Energy stocks weigh on TSX; oil driller's shares slump

A Toronto Stock Exchange (TSX) logo is seen in Toronto November 9, 2007.Mark Blinch

TORONTO (Reuters) - Canada's main stock index slipped on Friday, with energy companies among the leading weights as driller Canadian Oil Sands COS.TO said unexpected maintenance could hurt its output.

The energy sector in Canada has performed well in recent weeks, seemingly boosted by the geopolitical tensions in Ukraine that could limit the availability of Russian commodity exports to Western markets.

But the threat of further escalation has also provoked a more cautious approach among investors.

"The overall scare of the conflict is really weighing on the market," said Marcus Xu, a portfolio manager at MY Capital Management Corp in Vancouver.

"It's hard to satisfy the market at the moment," he added. "Expectations have been pretty high. But the Canadian market seems to be holding up pretty well."

The Toronto Stock Exchange's S&P/TSX composite index .GSPTSE ended the day down 20.68 points, or 0.14 percent, at 14,533.57. Eight of the 10 main index sectors ended lower, but the index posted a gain on the week of 0.2 percent.

The broad decline would have had a greater impact on the index if not for the jump in shares of business software company OpenText OTC.TO, which gained 6.5 percent to C$54.11 after reporting a solid quarterly profit and increasing its dividend.

On the other side of the ledger, Canadian Oil Sands shares fell 3.6 percent to C$23.25 after reporting it cut its projected annual output owing to the upkeep. It said it would also revise overall 2014 guidance at the end of the month.

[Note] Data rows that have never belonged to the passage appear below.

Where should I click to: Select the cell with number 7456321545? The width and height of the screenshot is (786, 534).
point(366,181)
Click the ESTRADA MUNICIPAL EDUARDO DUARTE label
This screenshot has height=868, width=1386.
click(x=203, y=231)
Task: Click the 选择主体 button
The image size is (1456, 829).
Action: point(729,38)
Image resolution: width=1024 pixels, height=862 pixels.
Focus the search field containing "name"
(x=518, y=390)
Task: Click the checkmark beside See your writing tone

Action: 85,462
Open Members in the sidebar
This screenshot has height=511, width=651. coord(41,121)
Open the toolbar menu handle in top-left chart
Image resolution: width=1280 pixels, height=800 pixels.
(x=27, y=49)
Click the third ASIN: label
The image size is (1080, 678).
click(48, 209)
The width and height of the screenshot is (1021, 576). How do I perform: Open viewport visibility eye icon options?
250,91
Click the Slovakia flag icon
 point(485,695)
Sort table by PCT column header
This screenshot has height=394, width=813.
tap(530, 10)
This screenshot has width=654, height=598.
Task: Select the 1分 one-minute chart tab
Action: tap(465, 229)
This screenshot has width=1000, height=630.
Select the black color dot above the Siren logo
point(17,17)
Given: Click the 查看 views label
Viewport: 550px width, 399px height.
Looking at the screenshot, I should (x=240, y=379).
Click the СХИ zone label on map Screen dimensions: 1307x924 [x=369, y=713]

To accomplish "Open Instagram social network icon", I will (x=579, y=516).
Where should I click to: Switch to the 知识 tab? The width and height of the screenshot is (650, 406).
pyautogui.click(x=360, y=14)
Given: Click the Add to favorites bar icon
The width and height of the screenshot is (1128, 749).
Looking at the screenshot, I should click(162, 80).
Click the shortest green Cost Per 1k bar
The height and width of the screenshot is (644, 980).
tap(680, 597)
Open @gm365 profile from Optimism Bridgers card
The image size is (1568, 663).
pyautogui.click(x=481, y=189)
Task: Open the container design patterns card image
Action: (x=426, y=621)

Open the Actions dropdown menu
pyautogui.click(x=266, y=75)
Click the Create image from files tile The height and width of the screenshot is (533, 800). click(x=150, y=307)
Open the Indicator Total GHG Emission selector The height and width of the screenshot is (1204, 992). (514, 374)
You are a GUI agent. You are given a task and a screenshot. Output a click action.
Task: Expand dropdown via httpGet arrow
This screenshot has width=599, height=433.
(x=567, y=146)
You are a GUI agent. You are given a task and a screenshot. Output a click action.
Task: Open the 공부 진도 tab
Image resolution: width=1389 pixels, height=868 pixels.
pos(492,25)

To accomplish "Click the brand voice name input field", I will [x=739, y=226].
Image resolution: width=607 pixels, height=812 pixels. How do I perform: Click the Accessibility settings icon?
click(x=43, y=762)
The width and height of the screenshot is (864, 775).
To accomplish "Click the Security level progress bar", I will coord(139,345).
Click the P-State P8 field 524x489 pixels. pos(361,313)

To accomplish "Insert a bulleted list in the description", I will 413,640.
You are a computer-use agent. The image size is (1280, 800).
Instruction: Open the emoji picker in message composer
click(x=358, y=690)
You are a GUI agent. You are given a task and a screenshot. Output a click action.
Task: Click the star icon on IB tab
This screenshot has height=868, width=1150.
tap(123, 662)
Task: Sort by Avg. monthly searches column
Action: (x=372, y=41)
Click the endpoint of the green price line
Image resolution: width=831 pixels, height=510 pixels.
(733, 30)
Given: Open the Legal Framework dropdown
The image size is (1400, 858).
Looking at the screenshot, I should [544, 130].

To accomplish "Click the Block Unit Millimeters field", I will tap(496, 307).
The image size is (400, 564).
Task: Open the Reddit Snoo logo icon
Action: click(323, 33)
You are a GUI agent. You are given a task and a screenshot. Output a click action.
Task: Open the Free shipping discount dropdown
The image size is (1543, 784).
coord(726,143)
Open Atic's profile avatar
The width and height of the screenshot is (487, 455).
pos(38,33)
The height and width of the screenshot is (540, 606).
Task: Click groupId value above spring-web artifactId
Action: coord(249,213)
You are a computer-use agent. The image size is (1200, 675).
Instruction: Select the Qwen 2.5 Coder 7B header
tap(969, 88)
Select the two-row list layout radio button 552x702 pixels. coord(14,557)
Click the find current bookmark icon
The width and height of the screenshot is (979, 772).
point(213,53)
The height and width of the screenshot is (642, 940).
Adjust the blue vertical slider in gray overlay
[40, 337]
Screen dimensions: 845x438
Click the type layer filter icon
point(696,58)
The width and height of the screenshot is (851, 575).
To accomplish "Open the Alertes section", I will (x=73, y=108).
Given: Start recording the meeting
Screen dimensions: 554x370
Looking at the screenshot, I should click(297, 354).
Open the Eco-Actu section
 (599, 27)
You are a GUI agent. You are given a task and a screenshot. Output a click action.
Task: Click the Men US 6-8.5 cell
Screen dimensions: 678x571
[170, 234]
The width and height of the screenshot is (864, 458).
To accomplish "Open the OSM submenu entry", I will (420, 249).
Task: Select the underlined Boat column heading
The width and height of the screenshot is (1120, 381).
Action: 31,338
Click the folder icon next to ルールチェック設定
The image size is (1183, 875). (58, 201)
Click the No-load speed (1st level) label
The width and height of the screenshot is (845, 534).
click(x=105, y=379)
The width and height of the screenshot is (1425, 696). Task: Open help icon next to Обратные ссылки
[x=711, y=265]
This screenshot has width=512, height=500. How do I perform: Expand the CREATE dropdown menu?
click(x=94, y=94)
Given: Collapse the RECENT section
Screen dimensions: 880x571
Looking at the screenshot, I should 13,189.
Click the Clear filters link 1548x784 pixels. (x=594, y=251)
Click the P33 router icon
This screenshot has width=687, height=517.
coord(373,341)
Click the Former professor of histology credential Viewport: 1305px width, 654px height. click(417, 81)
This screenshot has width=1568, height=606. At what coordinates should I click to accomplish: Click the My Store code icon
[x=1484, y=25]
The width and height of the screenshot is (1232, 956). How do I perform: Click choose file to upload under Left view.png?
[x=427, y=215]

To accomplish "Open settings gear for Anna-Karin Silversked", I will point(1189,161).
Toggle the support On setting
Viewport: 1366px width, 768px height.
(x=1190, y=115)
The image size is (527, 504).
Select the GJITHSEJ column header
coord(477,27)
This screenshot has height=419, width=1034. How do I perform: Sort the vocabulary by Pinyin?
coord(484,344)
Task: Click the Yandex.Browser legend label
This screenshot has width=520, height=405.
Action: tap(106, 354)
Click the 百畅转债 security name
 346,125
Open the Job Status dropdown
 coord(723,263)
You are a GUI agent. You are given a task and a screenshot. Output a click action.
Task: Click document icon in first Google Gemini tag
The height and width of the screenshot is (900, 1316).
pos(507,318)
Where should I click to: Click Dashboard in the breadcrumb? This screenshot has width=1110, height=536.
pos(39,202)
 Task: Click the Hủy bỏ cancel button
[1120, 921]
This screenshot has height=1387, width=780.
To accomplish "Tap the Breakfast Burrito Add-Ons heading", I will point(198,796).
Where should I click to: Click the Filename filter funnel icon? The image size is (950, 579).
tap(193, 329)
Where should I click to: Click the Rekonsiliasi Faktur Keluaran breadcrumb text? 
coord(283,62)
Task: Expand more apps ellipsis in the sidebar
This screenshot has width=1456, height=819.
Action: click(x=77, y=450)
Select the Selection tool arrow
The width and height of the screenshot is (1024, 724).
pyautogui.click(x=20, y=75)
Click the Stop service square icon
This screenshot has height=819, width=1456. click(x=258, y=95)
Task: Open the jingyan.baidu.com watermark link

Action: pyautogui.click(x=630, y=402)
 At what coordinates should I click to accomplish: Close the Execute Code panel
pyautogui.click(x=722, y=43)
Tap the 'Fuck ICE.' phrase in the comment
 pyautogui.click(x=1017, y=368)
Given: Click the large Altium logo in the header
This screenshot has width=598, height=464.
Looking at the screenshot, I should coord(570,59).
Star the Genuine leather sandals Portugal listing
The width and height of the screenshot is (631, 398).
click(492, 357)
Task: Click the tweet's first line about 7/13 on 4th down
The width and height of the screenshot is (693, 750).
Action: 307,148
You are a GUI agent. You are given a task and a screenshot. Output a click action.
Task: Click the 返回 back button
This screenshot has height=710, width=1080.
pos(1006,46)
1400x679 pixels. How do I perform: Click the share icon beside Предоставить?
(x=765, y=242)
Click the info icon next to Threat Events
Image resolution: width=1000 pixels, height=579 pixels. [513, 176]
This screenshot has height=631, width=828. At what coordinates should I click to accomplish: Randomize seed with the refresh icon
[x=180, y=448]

"The fact is it goes with the territory with this stock. People shouldn't get too excited about it," said Gavin Graham, chief strategy officer at Integris Pension Management Corp.

Canadian Natural Resources (CNQ.TO) also slipped, down 0.8 percent to end at C$44.65, and Encana Corp (ECA.TO) was off 1.5 percent at C$24.99.

Graham said many of Canada's biggest resource stocks had appreciated significantly - the sub-index .SPTTEN was up 20 percent since the start of February - and that some profit-taking was inevitable.

Global oil prices fell from recent highs but escalating tension between major oil producer Russia and the West over Ukraine served to heighten fears of supply disruption that put a floor under declines. <O/R>

"Political uncertainty is not good for stock markets in general in the short term," Graham said. "Longer term however it might actually be good news for Canada because it's got a lot of the same materials and commodities that Russia has and it's a reliable supplier."

Barrick Gold Corp (ABX.TO) and Goldcorp Inc (G.TO) bounced off Thursday's dips as the price of bullion recovered, with Barrick up 2.6 percent at C$19.74 and Goldcorp rising 1.3 percent to C$27.43.

Barrick's founder and outgoing chairman, Peter Munk, criticized potential takeover target Newmont Mining (NEM.N) in an interview with the National Post newspaper, saying the U.S. miner is "not shareholder-friendly.

Talks between the pair broke down last week, but sources familiar with the matter said some talks between lower-level representatives have since resumed.